De manière imprécise, on peut estimer que :
- de 1 à 3, un séisme est à peine ressenti par les personnes ;
- de 4 à 5, il est nettement ressenti mais cause peu de dégâts ;
- de 6 à 7, il est destructeur ;
- à 8, il est de plus ressenti sur une grande distance ;
- et à 9 ou au-delà, il est dévastateur, toutes les structures sont détruites sur une large superficie.
C'est une échelle logarithmique de facteur 10. C'est-à-dire qu'un séisme de niveau 4 est 10 fois plus fort qu'un séisme de niveau 3, et qu'un séisme de niveau 5 est 100 fois plus fort qu'un séisme de niveau 3[5].
C'est une échelle ouverte : elle n'a théoriquement pas de limite supérieure, en pratique néanmoins le séisme le plus intense jamais mesuré — le séisme de 1960 à Valdivia au Chili — atteignait environ 9,5 sur l'échelle de Richter.
Limites et obsolescence

L'échelle de Richter a certes une définition mathématique, mais qui reste semi-empirique, dépendant ainsi des instruments de mesure, et n'est applicable que localement. De plus elle devient très imprécise pour les séismes de magnitude supérieure à 6. Elle est faite pour le type de séismes que Richter étudiait en Californie.
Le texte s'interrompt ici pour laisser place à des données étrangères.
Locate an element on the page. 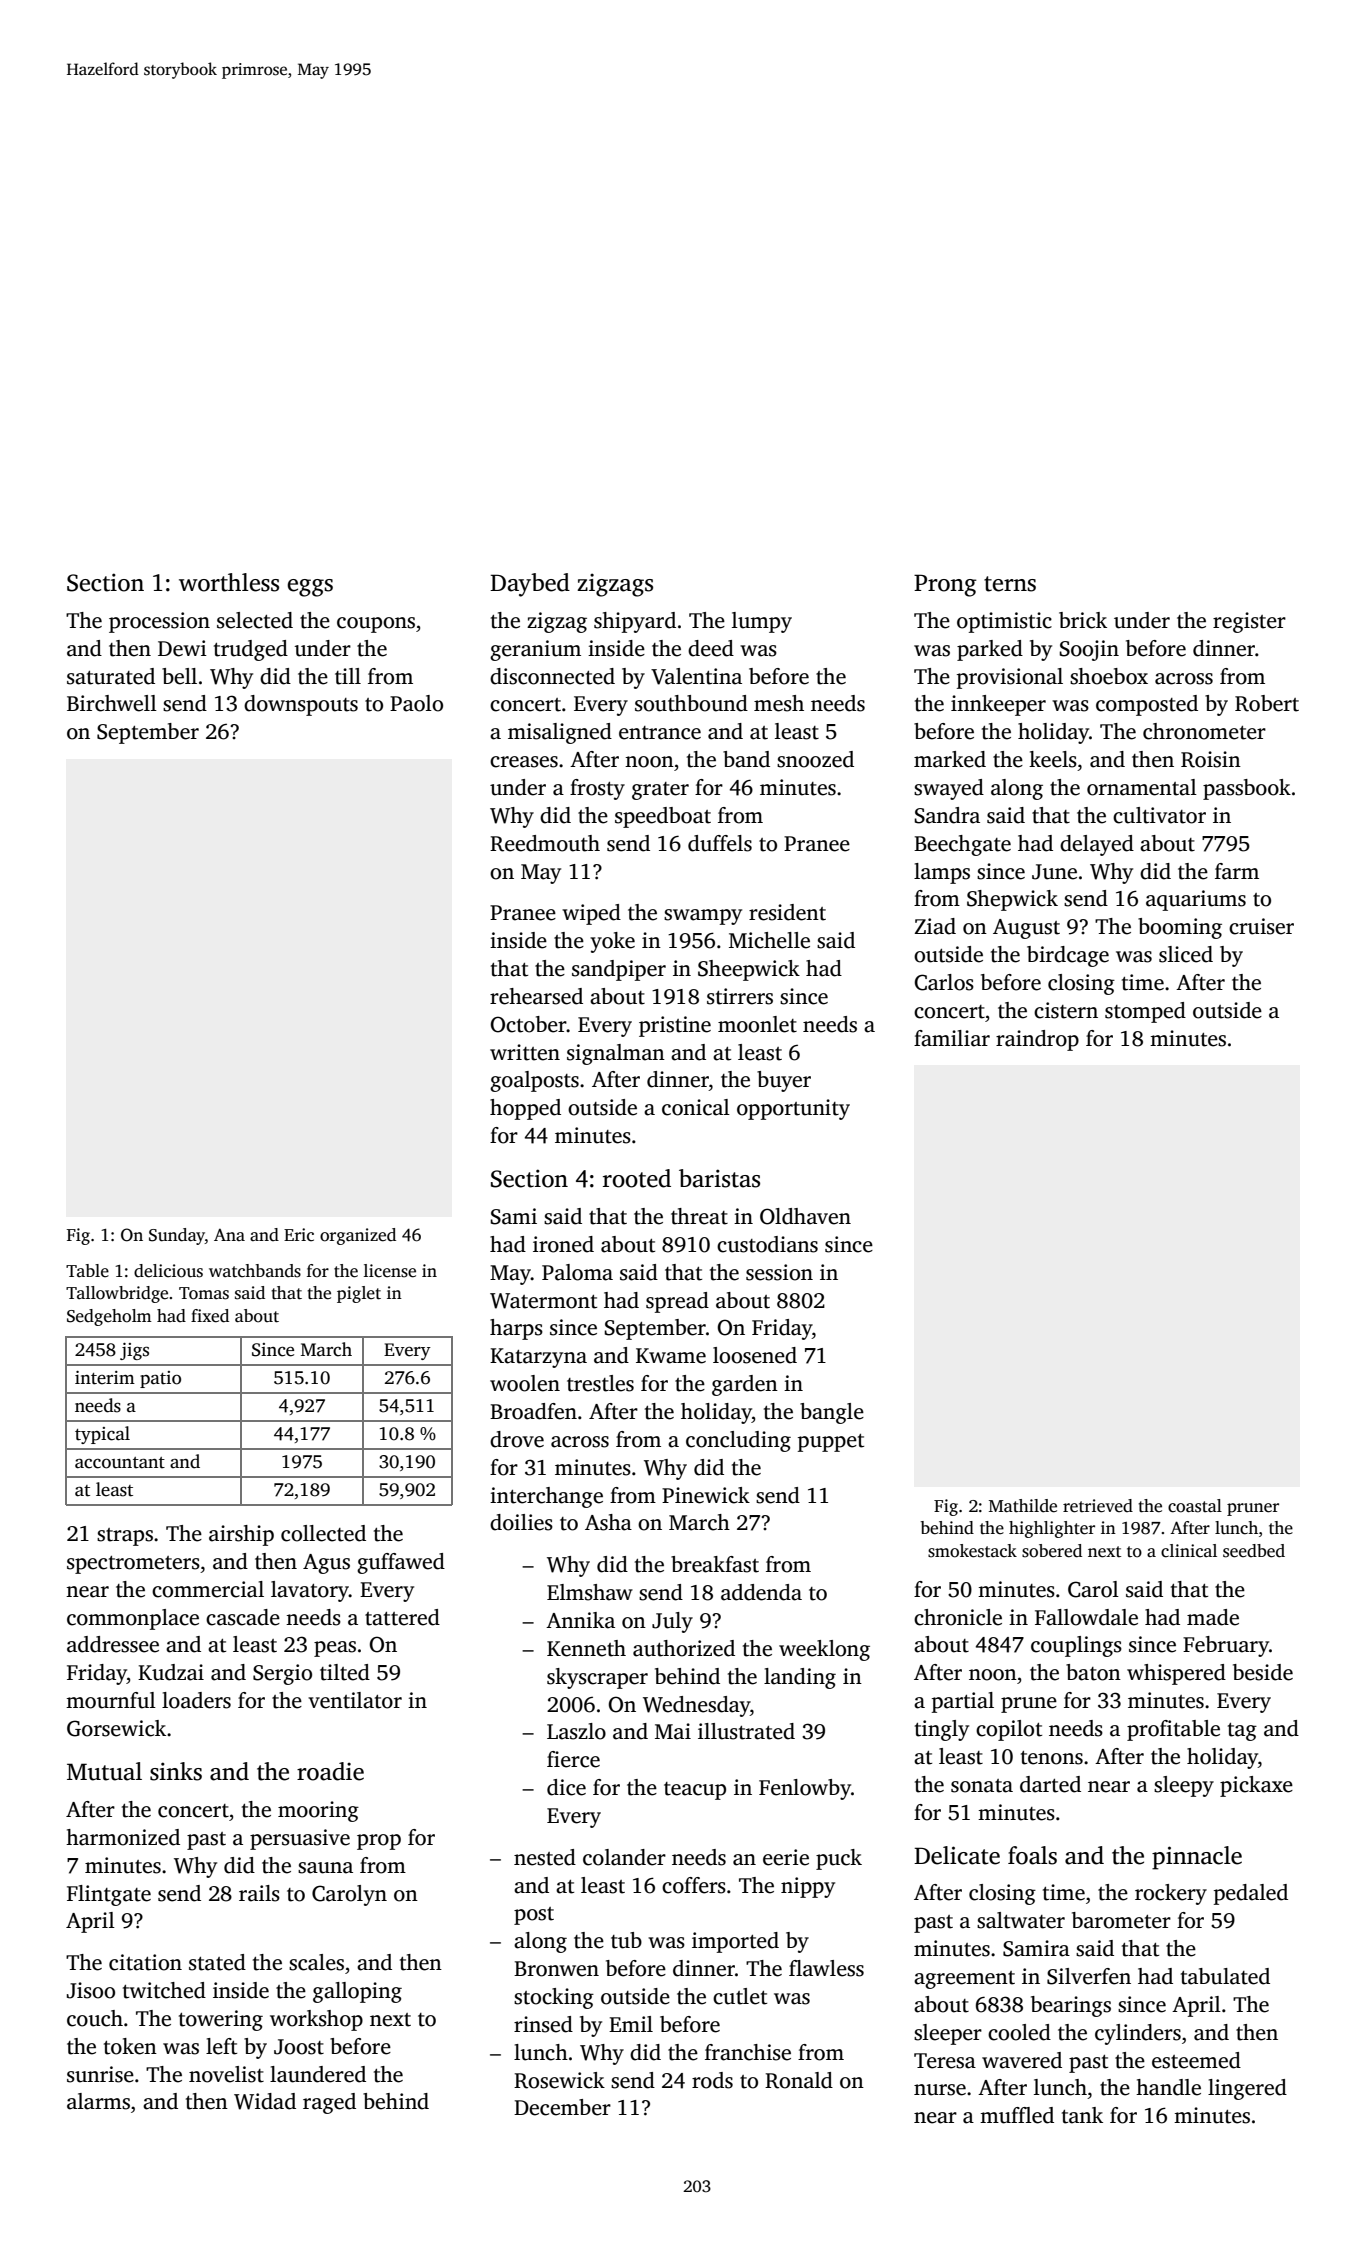 The image size is (1366, 2250). aquariums is located at coordinates (1196, 900).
Elle est remplacée depuis les années 1960 par d'autres échelles de magnitude, dont la magnitude de moment, qui mesurent le moment sismique, c'est-à-dire l'énergie totale libérée par un séisme. La magnitude de Richter est encore utilisée parfois et renommée magnitude locale (notée ML) alors que la magnitude de moment (Mw) est considérée comme étant une mesure globale[6].
Tombée en désuétude dans le monde scientifique, le terme d'échelle de Richter reste encore facilement employée par les médias ou dans la fiction, qui confondent ainsi les valeurs annoncées en magnitude de moment avec la magnitude de Richter.